§ TEXT BLOCK:
++++

I know from attending many pastors conferences that the first question we would ask of one another was generally not ‘How is it with your soul?’ but ‘What is your church doing, how is it growing, how multi-functional is your building, how do you fit it all in to your busy, in other words, successful, ministry?’ (I realise that much of my experience was prior to the admission of many more women into the pastorate, so there was always a lot of testosterone on display at the conferences I attended - but it’s not so long ago - we’re talking THIS millennium, and I don’t expect it’s changed much!!).
In many ways lockdown has been a blessing - freeing us from the tyranny of too many meetings and allowing us time to experience God’s love rather than feel we constantly have to earn it.
John wrote “God is love. Whoever lives (abides) in love lives in God, and God in them.” (1 Jn. 4:16)
Oh to abide in His love, which is like no other. God doesn’t love as we love - we are fickle, we love in the anticipation that our love will be returned and we often remove our love when it is not. We love those we consider deserving of our love. God is not like that. He IS love, he can do nothing else but love us, however undeserving, ungrateful and unresponsive we may be. Love is who he is. His love is not earned, its given.
The person who more than any other taught me that was my beautiful Granddaughter Clementine; born profoundly brain damaged, for the ten years of her precious life she operated at the level of a newborn. Her smiles were dazzling, but she never consciously acknowledged or interacted with anyone. And yet this totally helpless, completely dependent gift of God gave so much.

++++

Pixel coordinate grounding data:
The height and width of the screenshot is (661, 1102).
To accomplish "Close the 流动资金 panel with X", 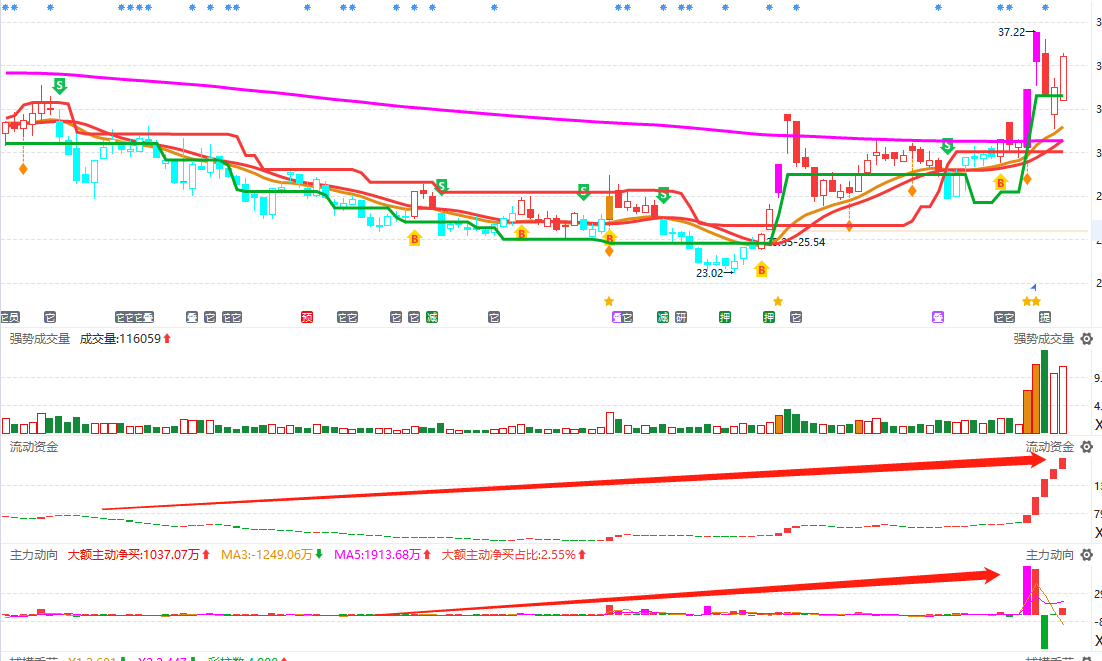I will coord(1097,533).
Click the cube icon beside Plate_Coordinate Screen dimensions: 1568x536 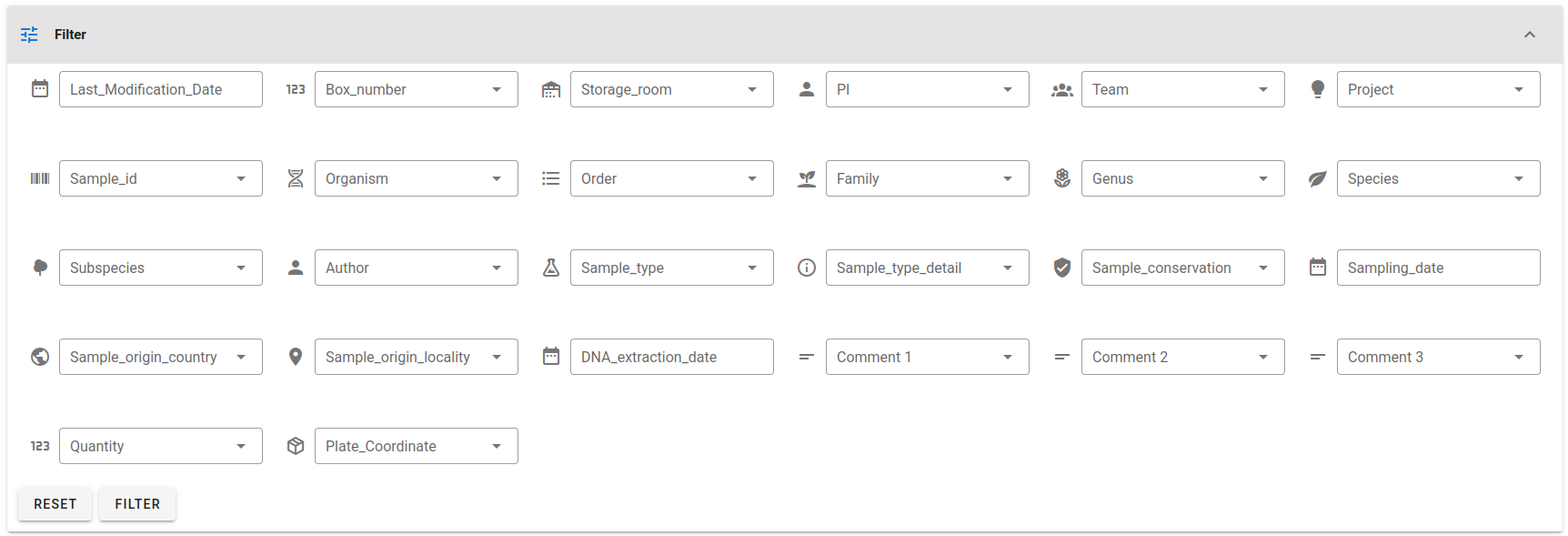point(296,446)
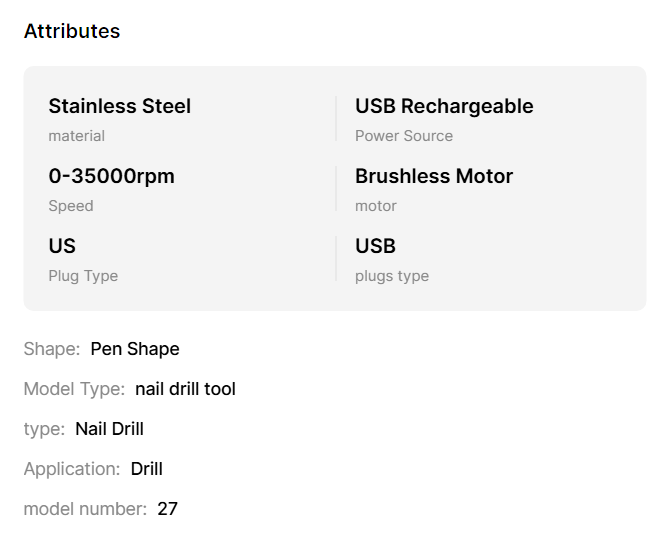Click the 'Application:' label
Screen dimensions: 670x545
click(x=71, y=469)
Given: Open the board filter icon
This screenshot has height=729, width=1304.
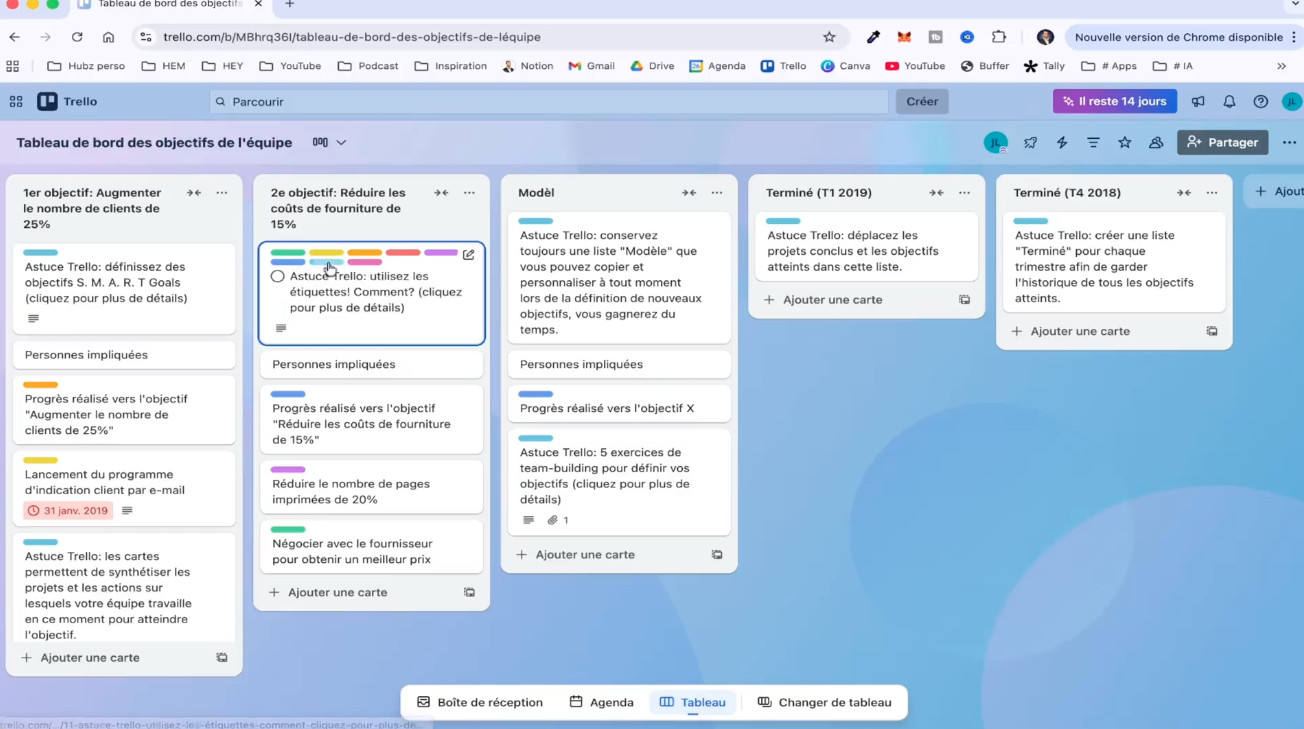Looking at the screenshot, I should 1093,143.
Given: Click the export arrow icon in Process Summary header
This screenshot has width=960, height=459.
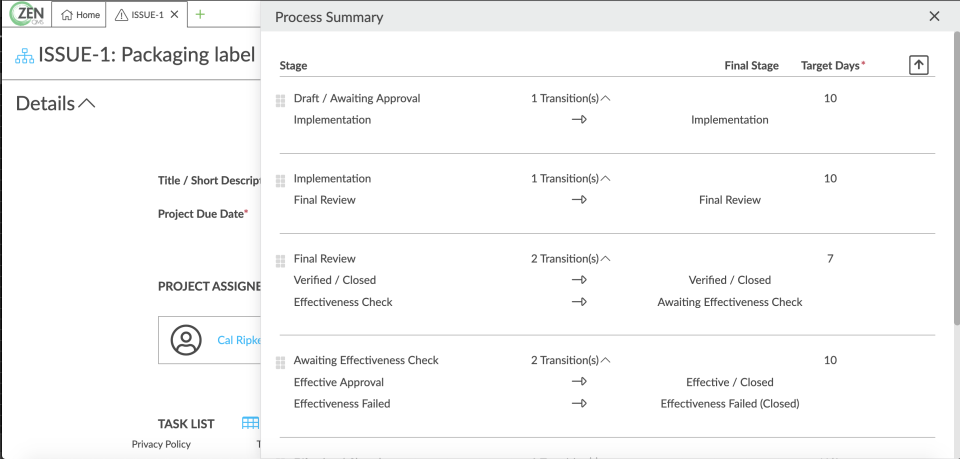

++++

§ YOUR GOAL: Please repeat the reflection on God's love, starting at "The person who" and ending at "gave so much.", and rename "Granddaughter" to "grandchild".

§ WRITTEN RESPONSE:
The person who more than any other taught me that was my beautiful grandchild Clementine; born profoundly brain damaged, for the ten years of her precious life she operated at the level of a newborn. Her smiles were dazzling, but she never consciously acknowledged or interacted with anyone. And yet this totally helpless, completely dependent gift of God gave so much.